WHEN KEITH JONES tells you, “I am self-made,” it is not a boast, but an admission.
The success of the 79-year-old businessman at the helm of Keith Jones Funeral Service and Jones Garage & Rent-A-Car Limited on Passage Road, St Michael, is an example to young people who may have eyes set on building businesses. It is evidence and an example of what can be achieved through hard work and determination.
Jones holds no MBA (Master of Business Administration) from any institution of higher learning. Rather, his foundation at St Leonard’s Boys’ School gave him the sound educational base and confidence that motivated him to set up a modest auto body repair shop at his mother’s Carrington Village, St Michael home when he was just 18.
Today he may be regarded as an MA – a master of the art of business.
Amidst fierce competition, the Keith Jones Funeral Home banner flies high and stands out in a small island where the funeral service pie has to be shared by so many. There are over 39 listings in the telephone directory and funeral directors are said to number 70 or more.
“I am not an embalmer. I am a funeral director,” Jones pointed out. The distinction is between handling corpses and working with the living to make arrangements for the funeral of the departed.
Jones said the basics of yesterday still applied but, like everything else, the North American influence has forced more modern techniques to be employed in the funeral business. What’s more, clients are demanding more of the showy trappings that make a funeral a social talking point and an event far beyond a simple burial.
The young Jones got his toe in the door of the funeral business back when he was repairing funeral coaches for the established funeral homes like Belmont and St Hill.
Though his work was focused primarily on body and fender repair of funeral coaches for those two funeral homes, it also opened his eyes to possibilities.
“It is from that time that I picked up the pieces working around them (the two funeral homes) back in 1969,” Jones recalled. He had just returned from his lunch break.

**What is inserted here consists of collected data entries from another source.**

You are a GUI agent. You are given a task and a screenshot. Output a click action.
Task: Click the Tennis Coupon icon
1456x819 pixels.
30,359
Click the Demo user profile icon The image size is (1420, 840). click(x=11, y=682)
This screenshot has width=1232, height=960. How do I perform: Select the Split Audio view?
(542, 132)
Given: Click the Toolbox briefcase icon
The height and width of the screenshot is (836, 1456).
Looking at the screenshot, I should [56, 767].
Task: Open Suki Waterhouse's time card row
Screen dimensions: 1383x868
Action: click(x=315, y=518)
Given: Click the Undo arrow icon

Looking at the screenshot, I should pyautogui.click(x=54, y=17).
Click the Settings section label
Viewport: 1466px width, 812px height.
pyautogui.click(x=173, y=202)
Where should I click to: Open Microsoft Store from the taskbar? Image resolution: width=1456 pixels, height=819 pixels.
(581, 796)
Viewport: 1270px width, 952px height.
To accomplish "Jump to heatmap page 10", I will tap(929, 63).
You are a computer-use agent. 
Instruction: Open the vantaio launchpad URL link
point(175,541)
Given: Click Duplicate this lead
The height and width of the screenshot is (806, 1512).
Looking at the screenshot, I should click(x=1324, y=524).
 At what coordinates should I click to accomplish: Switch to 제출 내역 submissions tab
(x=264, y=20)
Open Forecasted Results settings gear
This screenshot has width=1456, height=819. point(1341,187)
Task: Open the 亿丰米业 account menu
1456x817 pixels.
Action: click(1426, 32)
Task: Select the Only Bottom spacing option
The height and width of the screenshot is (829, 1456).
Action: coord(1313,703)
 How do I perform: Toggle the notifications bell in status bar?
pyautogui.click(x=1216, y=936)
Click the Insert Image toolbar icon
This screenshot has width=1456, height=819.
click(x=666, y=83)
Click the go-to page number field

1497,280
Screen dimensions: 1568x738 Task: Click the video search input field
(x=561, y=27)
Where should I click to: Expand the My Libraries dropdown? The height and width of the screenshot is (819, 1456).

It took no time for him to settle down and immediately the memories of his long career in business began to flow. His thoughts drifted back to the days he was involved with R.L. Hutson Funeral Home, which he subsequently purchased with another veteran, St Clair “Sonny” Harper. They relocated the funeral home to Hindsbury Road and in 1972 Jones launched out on his own.
“One of the big challenges was to make a name for yourself, get your name out there and keep customers,” he said.
His robust personality was a positive factor, but the businesses he had already established in body and fender repairs, painting cars, car rentals and the wrecker services positioned him well to be known by a lot of people. This translated to business from customers patronising these entities when time came to select a funeral home in moments of bereavement.
In 1960 when he started a car rental business, a new car cost about $3 500 and Jones owned four. That number soon increased to 12 after Barbados’ most prestigious hotel of the day was built and car rental services were in demand. Today Jones Garage & Rent-A-Car Limited has a fleet of 46 vehicles for hire.
How did he do it all?
“It was me alone,” replied the portly septuagenarian, “but afterwards I got support from staff that I brought on.”
He gives special credit to the contribution of his wife Patricia, who came on board when the two got married in 1972.
Nowadays, he goes to the office only five days of the seven-day, 24-hour business operation because he is confident about his staff’s reliability and their competence to manage the businesses’ affairs.
Callers might hear his voice at the other end when they call Keith Jones Funeral Home, but they are hardly likely to see this funeral director in his funeral regalia leading a funeral procession.
“I don’t do much of that anymore. They may see me sitting in the back of the church sometimes,” Jones said. He leaves a lot of this aspect of the work in the capable hands of his two funeral directors.
If there is any regret, it is that none of his three sons has chosen to follow in his footsteps.
“I would have loved one to be here with me,” but they all live overseas.
However, he has vowed that the businesses he worked so hard to build will not die with him.
“They will continue,” he said with a confidence that suggested he had already put a succession plan in place. He confirmed that he had.
Between 8 a.m. and 1:30 p.m. you will most likely find him in the office, taking phone calls, and chatting with customers as they come and go. After taking a lunch break he returns about 4 p.m. and finally leaves for home around 7 p.m.
Saturday is his free day and Sunday is church. He was once an altar server and a Sunday School teacher at All Souls Anglican Church. The move to St Leonard’s Anglican, where he served as a church warden for 47 years, was made when that church got its first black priest.
This is another vital part of his life and St Leonard’s acknowledged his contribution recently, declaring him church warden emeritus, the first in an Anglican church here.
In 2000 he was awarded a Centennial Honour, and organisations like Cancer Support Services have shown their appreciation for his civic commitment.
At the height of the Crop Over season when the services offered by Keith Jones Garage would naturally be in big demand, the man behind the sprawling complex of businesses that bear his name is cool as a cucumber. It is clear he has stepped back.
“I don’t do that strenuous work anymore,” he said.
It does not mean the work stops, however. Others trained by him ably keep the 24-hour operation going.
His legacy as a self-made man will be there long after he is gone.